Clermont est l’une des surprises de cette édition de la Champions Cup, ayant décroché une place en phase à élimination directe après plusieurs saisons décevantes. Atteindre ce stade de la compétition est une belle réussite, surtout pour un club en pleine reconstruction et confronté à de grandes difficultés financières ces dernières années.
Nous revenons ici sur le parcours chaotique de Clermont, ses moments-clés, et les espoirs de renaissance qui animent aujourd’hui la Yellow Army.
Dernière chance européenne pour Clermont

Le déplacement à Northampton représente l’un des matchs les plus importants de Clermont depuis des années.
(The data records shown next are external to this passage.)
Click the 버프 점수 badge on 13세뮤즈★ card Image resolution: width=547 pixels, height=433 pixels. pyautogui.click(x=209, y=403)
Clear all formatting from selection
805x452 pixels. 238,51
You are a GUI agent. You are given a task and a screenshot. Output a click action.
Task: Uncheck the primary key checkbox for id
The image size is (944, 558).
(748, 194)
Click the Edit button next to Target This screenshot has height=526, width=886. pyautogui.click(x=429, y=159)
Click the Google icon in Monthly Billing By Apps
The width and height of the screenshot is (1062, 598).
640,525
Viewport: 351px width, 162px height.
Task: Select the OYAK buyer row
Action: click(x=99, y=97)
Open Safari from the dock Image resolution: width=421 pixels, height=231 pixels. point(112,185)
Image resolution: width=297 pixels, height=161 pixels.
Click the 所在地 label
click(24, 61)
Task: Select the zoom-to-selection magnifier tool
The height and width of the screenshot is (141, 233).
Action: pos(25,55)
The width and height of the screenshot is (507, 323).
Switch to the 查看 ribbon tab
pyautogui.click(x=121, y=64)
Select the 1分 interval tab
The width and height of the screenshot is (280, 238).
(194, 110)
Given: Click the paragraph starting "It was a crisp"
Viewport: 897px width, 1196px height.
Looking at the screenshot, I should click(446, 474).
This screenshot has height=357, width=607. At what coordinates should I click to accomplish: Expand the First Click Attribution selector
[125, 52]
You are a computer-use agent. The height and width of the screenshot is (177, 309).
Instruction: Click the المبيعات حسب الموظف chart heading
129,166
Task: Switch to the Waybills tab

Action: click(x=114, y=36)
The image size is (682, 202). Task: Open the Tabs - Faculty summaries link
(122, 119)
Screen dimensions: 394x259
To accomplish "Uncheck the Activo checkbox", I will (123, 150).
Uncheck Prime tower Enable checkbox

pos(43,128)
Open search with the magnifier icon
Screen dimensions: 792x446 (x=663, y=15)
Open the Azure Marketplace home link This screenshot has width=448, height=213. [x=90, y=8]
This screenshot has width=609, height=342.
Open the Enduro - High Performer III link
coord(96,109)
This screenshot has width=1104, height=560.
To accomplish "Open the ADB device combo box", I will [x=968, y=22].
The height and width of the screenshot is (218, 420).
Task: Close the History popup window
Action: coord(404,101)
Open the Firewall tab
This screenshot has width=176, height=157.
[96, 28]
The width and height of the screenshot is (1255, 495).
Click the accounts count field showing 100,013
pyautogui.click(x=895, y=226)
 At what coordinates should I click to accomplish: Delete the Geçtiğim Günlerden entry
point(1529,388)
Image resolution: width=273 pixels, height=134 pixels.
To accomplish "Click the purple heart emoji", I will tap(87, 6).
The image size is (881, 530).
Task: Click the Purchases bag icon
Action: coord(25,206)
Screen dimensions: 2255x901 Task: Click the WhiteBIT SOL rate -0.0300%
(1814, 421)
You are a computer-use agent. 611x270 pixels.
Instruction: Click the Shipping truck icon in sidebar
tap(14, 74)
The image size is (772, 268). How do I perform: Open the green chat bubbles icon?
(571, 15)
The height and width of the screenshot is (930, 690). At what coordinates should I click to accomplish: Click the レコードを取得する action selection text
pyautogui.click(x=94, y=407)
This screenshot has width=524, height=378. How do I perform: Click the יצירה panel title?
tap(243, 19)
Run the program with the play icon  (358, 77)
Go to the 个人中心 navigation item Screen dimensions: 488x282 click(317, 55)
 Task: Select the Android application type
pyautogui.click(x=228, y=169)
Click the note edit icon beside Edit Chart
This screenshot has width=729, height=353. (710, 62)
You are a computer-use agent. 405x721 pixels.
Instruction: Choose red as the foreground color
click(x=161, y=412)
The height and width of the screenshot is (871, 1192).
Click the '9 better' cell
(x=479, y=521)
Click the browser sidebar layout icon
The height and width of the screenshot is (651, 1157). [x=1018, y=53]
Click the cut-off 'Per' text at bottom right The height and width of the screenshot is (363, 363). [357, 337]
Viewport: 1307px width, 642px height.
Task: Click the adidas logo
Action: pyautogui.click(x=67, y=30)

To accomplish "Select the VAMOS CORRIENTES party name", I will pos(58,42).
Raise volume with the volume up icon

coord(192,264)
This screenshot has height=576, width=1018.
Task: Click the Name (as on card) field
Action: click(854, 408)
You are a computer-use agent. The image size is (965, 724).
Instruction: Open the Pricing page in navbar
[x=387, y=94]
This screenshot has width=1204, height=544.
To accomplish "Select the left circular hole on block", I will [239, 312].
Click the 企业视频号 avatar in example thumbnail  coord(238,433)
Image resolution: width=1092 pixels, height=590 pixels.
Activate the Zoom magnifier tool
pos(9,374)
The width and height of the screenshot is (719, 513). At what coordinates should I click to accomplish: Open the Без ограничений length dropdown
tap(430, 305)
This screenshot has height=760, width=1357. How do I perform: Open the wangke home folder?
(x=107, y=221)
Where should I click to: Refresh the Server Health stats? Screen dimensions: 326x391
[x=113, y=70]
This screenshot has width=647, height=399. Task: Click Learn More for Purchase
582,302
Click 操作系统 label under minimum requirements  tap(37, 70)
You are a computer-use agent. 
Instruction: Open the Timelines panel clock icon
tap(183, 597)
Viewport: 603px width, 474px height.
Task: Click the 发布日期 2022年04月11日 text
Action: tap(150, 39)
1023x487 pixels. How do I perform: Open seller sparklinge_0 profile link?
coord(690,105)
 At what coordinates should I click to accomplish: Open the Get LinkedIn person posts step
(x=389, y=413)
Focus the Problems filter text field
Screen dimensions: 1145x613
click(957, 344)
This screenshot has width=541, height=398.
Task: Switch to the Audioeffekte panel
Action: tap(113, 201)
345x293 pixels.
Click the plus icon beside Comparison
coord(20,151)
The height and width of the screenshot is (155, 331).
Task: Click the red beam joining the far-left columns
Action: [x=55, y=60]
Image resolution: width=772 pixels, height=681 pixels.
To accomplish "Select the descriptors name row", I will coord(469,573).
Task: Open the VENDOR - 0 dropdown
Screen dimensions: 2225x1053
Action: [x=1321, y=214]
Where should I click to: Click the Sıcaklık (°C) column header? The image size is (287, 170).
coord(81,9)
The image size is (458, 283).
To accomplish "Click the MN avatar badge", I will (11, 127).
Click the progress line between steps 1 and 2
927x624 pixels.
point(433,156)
Les supporters espèrent que ce choc marquera le début d’un vrai retour au sommet du rugby européen.
Autrefois prétendant au titre, aujourd’hui en quête de légitimité

Entre 2013 et 2017, Clermont a disputé trois finales de Champions Cup et remporté deux Boucliers de Brennus. Mais ces dernières saisons ont été marquées par un net déclin sportif.
2023 : l’année du naufrage

Une 10e place en Top 14 a privé Clermont de Champions Cup, aggravant une situation financière déjà préoccupante. L’absence des compétitions européennes a eu un impact économique majeur.
Les départs qui ont accentué la crise

Des cadres comme Damian Penaud et Arthur Iturria ont quitté le club, tandis que d’anciens joueurs ont intenté des actions en justice à la suite de commotions mal gérées, révélant des tensions internes profondes.
Une génération dorée disparue

Depuis 2016, Clermont a vu partir les figures emblématiques de son âge d’or, comme Jamie Cudmore, Brock James ou Morgan Parra. Les successeurs n’ont jamais été à la hauteur.
Le Covid-19 a failli tout faire basculer

La pandémie a frappé le club de plein fouet. Matchs à huis clos, pertes de recettes… Clermont s’est retrouvé au bord du gouffre, financièrement asphyxié.
Réductions de salaire et changement de modèle

Pour survivre, le club a imposé une baisse de 16,2 % des salaires au-delà de 100 000 € et a revu tout son modèle économique. Une restructuration douloureuse mais nécessaire.
Michelin prend les rênes

En 2023, Michelin est devenu l’unique actionnaire du club, injectant 11 millions d’euros pour combler le déficit. Objectif : assurer la pérennité et relancer les ambitions sportives.
Nouveau leadership, nouvelle vision

Avec l’arrivée de Benoît Vaz à la direction générale, un plan triennal a été lancé pour revenir à l’équilibre d’ici 2026. La priorité est désormais la stabilité à long terme.
“Rugby City”, symbole d’un nouveau départ

Un complexe flambant neuf de 19 millions d’euros ouvrira ses portes en 2026. Il réunira toutes les sections du club et offrira un véritable lieu de vie aux supporters.
Une pression toujours bien réelle sur le terrain

Malgré les efforts hors du terrain, la situation sportive reste fragile. Une non-qualification pour la Champions Cup l’an prochain compromettrait gravement le projet global.
Northampton comme source d’inspiration

Le club anglais a lui aussi traversé des années difficiles avant de redevenir champion. Clermont espère suivre cet exemple et retrouver les sommets européens dans un avenir proche.